L’autre image stéréotypée, celle du terroriste, a aussi peu de substance que celle de l’Israélien diabolique, à laquelle elle correspond. Le terroriste, c’est l’Autre, dans ce qu’il a d’effrayant parce que son altérité fait exploser les certitudes de la bulle imaginaire. ‘Omar, le chef d’orchestre, parce qu’il est palestinien sent le soufre : ’The « Molotov Maestro » they call him, the kalashnikov conductor!’  (AS ML 7). Il inspire un mélange d’attirance et de répulsion (‘They hate him, but they cannot get enough of him’(AS ML 17)) et le doute plane sur ses intentions (‘Is he really involved with terrorists?’(AS ML 18)) : c’est le doute, la potentialité terroriste de tout Palestinien qui rend son altérité insupportable. Face aux certitudes idéologiques du clan occidental, il représente l’instabilité, la nécessité d’une remise en cause permanente. Ce n’est pas tant le terroriste en tant que tel qui effraie que ce qu’il dévoile de celui qu’il agresse : l’acte de prestidigitation de Tareq est terroriste parce qu’il met à nu, non pas physiquement mais idéologiquement, les Occidentaux (SA L ). En outre, le terroriste échappe à la Loi telle qu’elle est établie par le pouvoir impérialiste en place. Quand ce pouvoir agit de façon brutale et immorale, il le fait sous le couvert de la Loi qu’il édicte pour se justifier et se protéger des accusations. Si les Palestiniens se rebellent, s’opposent donc à cette Loi perverse, ils sont considérés comme bandits ou terroristes, hors la loi (SA L 119-180). A aucun moment la question n’est posée par les détenteurs de la Loi du pourquoi ni du comment. Asya la pose:

How do you do get to be Carlos the Jackal? How do you go from being a dark-haired wide-eyed six year-old running into his mother’s arms after school with his socks around his ankles and his cardigan slopping off one shoulder to being Carlos the Jackal? What is the route, and at what point does it open up in front of you?(AS IES 446)’

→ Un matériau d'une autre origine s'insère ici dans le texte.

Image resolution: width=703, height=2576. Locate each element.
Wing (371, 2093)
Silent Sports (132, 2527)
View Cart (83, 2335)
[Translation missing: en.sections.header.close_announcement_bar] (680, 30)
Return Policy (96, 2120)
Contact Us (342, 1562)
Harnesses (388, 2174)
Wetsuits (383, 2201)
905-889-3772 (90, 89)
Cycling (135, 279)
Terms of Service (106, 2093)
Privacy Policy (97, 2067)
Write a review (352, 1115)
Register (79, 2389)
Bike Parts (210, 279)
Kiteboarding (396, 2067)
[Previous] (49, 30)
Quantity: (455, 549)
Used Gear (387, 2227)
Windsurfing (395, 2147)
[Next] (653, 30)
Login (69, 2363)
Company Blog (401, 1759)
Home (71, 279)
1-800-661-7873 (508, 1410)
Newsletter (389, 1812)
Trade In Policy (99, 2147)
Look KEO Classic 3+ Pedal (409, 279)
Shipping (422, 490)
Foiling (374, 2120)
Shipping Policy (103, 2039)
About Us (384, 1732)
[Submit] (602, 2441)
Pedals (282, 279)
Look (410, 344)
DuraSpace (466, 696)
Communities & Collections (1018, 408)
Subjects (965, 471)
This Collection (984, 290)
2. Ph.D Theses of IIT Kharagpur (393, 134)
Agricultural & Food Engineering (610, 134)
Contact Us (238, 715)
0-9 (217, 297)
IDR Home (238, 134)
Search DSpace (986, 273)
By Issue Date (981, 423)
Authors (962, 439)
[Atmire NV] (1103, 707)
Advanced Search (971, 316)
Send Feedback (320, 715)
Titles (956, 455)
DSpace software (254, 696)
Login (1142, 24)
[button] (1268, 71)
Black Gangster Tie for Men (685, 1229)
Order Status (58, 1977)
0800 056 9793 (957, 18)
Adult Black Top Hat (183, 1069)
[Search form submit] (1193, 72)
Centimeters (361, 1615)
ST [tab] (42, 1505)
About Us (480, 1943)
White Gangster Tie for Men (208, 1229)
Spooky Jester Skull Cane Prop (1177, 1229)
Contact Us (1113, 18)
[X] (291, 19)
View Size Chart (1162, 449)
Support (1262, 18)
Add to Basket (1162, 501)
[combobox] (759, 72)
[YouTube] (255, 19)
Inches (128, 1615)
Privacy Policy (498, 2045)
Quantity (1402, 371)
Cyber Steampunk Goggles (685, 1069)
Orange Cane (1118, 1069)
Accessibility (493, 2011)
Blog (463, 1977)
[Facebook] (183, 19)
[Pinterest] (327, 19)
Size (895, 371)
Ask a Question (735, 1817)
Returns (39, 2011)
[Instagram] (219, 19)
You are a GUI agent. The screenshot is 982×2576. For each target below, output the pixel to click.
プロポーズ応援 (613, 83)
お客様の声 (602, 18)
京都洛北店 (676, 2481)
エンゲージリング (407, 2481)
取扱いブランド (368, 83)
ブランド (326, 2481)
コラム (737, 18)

C’est Reja-e Busailah qui répond à cette question par le titre de son recueil de poèmes : We Are Human Too. La force réductrice de la représentation fixée par les Occidentaux et les sionistes réduit les Palestiniens à des types, des histoires, des sujets d’actualité, adaptables aux besoins du moment, en leur ôtant toute dimension individuelle, toute dimension humaine. Mais ‘Omar ou Carlos, sous la plume des écrivains arabes d’expression anglaise ont un nom. Ils prennent un visage et sont sujets d’une histoire.